OK, so where was I? Oh yea, My partner was run out on a 5.9 pitch while "zippy" was moaning and groaning with fear on a 5.7 crack that was, by now, full of a vast assortment of climbing pro. My partner reaches the belay and makes quick work of getting me on belay. I work my way up to him with relative ease, not that I am a good climber, just that I was basically on a top rope and could take more risk without exposure to any real fall. I too passed by zippy's agonizing first pitch. As I reached a height equal to zippy I looked over and felt bad for the guy. I too, have been where he was. That place in life where we make deals with God. That place of sheer death and gnashing of teeth. That place where we say to God, "if You get me out of this I will........." Anyway, zippy's fear dealt us a blow. His fear had spooked us to the point that we were not going to try and tackle the 5.11c pitch. We raped of to another 5.7 and free climbed down it. I felt odd that we were down climbing, free, a route another group was climbing up roped. We said excuse us and went right past them.

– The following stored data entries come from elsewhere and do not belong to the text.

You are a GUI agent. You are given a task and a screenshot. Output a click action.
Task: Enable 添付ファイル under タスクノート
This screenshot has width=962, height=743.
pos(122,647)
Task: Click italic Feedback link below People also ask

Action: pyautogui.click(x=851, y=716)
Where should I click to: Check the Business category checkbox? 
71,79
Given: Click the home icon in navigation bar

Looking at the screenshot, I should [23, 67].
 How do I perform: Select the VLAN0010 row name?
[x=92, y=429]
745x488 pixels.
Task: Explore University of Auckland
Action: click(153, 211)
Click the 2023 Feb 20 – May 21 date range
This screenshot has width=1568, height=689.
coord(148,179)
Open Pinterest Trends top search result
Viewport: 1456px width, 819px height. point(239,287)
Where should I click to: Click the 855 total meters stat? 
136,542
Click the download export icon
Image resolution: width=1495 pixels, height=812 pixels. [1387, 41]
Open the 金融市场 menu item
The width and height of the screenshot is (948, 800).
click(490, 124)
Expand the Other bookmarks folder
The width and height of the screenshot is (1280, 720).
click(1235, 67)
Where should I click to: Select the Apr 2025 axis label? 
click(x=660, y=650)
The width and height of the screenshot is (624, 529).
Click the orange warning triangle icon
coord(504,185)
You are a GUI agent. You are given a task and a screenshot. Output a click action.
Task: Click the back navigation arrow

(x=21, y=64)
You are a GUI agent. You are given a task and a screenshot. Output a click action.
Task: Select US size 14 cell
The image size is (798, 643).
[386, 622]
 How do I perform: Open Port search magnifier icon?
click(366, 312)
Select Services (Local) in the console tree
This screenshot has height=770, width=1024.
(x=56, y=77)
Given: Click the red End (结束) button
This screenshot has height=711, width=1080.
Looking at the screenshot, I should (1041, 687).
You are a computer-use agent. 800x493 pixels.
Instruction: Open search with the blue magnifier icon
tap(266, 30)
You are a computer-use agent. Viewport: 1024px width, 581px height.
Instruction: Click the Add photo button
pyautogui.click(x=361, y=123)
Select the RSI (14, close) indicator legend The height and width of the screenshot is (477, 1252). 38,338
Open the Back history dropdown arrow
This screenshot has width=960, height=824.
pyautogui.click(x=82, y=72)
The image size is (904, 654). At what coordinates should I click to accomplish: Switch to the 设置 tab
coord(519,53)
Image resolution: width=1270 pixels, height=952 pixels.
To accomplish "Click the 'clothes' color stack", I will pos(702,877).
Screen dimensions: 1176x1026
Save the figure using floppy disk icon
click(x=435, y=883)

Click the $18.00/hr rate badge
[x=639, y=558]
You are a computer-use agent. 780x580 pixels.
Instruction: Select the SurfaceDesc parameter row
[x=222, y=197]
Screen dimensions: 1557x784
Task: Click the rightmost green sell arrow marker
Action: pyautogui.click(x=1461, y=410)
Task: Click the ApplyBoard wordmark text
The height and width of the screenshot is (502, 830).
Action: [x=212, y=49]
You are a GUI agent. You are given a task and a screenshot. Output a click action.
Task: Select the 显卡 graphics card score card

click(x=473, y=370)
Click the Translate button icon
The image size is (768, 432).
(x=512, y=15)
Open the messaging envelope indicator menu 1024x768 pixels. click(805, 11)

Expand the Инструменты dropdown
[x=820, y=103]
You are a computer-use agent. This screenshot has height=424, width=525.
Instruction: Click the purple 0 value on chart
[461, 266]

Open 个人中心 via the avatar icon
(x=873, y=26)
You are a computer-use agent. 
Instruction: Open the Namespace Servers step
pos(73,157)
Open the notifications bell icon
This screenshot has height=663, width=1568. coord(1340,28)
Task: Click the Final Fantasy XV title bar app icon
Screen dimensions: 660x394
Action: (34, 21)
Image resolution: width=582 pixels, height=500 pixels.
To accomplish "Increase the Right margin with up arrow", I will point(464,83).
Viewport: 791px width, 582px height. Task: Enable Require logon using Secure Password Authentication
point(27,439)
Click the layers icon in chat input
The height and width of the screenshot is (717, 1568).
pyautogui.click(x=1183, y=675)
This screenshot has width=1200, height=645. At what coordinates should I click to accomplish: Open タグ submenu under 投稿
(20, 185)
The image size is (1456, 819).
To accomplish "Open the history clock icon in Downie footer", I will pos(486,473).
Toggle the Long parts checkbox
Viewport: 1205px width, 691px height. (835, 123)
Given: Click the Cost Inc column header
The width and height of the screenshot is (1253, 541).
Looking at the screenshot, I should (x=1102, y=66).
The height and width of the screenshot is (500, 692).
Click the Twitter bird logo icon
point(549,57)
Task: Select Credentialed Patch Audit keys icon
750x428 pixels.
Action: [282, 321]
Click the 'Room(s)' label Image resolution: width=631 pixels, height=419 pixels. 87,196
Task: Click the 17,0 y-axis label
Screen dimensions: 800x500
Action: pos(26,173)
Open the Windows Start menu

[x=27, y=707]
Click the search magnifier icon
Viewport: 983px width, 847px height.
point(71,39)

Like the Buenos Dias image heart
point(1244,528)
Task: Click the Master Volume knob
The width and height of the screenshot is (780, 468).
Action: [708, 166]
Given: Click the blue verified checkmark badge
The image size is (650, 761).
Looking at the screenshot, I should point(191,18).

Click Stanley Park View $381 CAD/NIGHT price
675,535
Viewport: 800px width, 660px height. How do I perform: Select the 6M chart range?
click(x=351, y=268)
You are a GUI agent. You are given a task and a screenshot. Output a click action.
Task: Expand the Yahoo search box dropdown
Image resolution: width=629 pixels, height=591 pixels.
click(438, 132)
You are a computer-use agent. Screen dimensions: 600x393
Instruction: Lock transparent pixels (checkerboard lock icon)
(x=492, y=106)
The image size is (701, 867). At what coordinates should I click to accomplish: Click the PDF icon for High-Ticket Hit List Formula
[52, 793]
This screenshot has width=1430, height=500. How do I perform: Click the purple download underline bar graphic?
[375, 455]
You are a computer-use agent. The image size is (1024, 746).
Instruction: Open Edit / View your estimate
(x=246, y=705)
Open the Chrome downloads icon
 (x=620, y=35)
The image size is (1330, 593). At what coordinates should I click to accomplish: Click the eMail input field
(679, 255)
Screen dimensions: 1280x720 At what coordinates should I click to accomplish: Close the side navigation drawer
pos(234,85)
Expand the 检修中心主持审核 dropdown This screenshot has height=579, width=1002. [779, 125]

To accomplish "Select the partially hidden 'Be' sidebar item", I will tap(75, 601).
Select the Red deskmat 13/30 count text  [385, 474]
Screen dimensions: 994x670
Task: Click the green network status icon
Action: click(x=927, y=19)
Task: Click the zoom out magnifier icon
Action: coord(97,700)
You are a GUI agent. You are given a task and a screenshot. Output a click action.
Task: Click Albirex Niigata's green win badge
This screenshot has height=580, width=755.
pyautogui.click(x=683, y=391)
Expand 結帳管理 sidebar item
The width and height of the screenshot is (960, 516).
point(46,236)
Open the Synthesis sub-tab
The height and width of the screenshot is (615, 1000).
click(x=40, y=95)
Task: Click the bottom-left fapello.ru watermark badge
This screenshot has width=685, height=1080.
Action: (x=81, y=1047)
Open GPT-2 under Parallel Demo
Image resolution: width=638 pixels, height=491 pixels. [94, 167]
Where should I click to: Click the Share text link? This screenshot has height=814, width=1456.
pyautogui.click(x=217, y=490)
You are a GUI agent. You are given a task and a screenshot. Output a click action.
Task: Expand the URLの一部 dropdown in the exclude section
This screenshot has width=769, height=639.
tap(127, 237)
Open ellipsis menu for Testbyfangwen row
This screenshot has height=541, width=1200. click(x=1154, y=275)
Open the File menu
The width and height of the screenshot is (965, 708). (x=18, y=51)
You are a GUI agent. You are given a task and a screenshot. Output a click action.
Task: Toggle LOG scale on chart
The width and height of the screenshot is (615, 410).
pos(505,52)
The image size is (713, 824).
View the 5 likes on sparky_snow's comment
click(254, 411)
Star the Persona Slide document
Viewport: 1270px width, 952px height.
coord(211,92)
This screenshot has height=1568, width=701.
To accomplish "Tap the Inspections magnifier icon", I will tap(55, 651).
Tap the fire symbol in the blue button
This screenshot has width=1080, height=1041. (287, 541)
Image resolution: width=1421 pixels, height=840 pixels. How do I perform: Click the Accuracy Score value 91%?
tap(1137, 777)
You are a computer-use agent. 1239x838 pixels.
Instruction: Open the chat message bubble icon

The climb is not what I want to bring to your attention. What I want you to think about is how another person's fear can change your direction. Today, I wish we would have had the ability to keep climbing that route. As I think back on that day I realize that the fear of others has effected my own path as well as my own fears. We allowed Zippy to affect our performance even though he was not even really apart of our team. As I reflected on this event I asked myself how many times I have allowed someone else to negatively affect my own effort. As if my own fears are not enough, I realize that I have gave sanction to the fears of others and turned away from some great opportunities. Have you ever experienced such a thing in your life? What do you think we could do to prevent such a thing? I wonder if we would have stopped and struck up a conversation with zippy if we could have improved both groups climbing experience? But noooo, we had to be stoic and not say anything that could have comforted zippy. what would you have done to improve the days out come?